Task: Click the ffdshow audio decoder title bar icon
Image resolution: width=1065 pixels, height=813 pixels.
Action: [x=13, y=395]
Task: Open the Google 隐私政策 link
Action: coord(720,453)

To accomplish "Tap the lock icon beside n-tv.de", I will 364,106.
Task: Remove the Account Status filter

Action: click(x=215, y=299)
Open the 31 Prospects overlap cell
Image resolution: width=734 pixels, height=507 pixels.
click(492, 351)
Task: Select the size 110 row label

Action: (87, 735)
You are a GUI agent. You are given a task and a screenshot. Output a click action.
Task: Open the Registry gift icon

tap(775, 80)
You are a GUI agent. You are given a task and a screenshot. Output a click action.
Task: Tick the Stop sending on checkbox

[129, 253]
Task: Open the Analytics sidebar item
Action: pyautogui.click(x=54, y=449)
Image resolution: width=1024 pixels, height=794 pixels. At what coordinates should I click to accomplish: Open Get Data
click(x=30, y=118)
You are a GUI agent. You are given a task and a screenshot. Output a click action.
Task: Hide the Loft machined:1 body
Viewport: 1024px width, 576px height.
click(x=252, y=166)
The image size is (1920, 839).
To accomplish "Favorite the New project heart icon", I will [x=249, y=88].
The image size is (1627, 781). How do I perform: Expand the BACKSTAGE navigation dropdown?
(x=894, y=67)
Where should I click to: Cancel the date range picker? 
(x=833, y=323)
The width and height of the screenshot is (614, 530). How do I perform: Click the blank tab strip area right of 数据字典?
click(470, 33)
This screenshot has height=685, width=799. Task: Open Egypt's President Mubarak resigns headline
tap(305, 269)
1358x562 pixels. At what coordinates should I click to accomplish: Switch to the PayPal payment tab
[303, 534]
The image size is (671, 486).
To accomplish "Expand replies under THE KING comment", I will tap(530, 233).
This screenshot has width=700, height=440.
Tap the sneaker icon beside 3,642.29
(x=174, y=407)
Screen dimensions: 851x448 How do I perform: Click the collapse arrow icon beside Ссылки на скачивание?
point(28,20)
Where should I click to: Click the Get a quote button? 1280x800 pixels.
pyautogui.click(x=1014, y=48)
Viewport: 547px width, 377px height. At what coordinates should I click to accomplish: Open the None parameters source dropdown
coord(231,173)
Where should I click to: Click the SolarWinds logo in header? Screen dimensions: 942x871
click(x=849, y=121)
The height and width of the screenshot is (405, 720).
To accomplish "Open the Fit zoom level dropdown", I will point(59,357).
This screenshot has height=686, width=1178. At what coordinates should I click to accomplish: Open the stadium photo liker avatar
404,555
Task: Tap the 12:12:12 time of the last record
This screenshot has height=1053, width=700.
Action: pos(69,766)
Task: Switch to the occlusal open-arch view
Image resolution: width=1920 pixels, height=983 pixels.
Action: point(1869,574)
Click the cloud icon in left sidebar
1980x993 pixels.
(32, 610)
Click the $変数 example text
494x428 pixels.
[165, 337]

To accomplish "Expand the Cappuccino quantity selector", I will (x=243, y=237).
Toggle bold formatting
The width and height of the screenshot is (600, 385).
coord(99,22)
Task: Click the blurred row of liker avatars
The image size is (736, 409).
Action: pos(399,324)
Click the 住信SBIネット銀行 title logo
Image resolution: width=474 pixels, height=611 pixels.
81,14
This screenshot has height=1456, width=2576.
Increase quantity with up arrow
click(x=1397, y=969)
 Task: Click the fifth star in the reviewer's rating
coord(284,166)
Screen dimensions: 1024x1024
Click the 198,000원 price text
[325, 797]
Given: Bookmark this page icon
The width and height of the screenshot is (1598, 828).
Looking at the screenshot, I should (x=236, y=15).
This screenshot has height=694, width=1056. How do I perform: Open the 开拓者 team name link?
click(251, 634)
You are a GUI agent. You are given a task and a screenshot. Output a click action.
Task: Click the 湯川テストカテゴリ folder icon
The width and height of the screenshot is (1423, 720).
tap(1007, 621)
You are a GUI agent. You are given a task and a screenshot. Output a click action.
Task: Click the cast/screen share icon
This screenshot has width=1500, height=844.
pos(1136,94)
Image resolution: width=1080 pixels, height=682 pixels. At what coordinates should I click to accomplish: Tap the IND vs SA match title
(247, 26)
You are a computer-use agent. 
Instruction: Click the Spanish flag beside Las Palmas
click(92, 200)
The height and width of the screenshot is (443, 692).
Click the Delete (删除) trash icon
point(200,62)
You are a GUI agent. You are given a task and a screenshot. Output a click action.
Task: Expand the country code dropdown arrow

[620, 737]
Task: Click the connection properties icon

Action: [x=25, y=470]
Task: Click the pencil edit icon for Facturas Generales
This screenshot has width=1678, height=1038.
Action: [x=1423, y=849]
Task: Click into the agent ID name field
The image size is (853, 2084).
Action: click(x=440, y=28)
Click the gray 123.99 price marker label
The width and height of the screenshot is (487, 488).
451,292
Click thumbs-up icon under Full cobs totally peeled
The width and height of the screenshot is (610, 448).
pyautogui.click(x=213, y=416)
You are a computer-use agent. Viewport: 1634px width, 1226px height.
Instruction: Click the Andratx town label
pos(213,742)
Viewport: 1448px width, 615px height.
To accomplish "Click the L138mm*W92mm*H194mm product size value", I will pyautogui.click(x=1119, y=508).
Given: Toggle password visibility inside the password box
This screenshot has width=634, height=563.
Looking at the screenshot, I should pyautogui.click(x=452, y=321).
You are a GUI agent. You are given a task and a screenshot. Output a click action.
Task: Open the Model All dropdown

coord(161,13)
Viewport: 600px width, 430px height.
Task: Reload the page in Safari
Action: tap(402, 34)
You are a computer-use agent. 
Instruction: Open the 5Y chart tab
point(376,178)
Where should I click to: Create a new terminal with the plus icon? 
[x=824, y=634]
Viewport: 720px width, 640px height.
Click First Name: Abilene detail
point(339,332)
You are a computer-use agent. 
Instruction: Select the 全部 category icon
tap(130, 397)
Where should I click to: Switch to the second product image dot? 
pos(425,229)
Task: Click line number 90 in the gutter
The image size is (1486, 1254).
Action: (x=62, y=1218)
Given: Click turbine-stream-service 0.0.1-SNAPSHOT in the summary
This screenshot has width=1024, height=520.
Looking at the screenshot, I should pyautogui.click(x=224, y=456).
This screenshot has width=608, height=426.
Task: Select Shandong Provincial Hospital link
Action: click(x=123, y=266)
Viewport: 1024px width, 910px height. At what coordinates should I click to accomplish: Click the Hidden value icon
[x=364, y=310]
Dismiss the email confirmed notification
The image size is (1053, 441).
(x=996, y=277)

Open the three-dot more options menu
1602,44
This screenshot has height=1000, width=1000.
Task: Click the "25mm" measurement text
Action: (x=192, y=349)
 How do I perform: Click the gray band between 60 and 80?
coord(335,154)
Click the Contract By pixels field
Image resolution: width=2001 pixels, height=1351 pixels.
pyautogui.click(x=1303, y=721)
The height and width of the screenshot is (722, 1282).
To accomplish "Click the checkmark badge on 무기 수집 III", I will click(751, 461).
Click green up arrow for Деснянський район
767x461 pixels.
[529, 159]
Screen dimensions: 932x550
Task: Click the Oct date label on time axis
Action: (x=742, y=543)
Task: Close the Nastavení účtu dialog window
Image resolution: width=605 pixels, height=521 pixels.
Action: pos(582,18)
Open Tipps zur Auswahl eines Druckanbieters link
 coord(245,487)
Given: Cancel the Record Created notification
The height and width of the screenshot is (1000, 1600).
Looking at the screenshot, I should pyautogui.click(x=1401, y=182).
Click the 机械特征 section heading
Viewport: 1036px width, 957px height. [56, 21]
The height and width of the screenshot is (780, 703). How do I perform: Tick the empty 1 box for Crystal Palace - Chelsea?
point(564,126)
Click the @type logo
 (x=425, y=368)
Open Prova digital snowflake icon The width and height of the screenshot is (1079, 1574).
::::
EXERCISE OBJECTIVE:
Which lines in the records above hold the string "notification"? Copy each of them.

WRITTEN SOLUTION:
Dismiss the email confirmed notification
Given: Cancel the Record Created notification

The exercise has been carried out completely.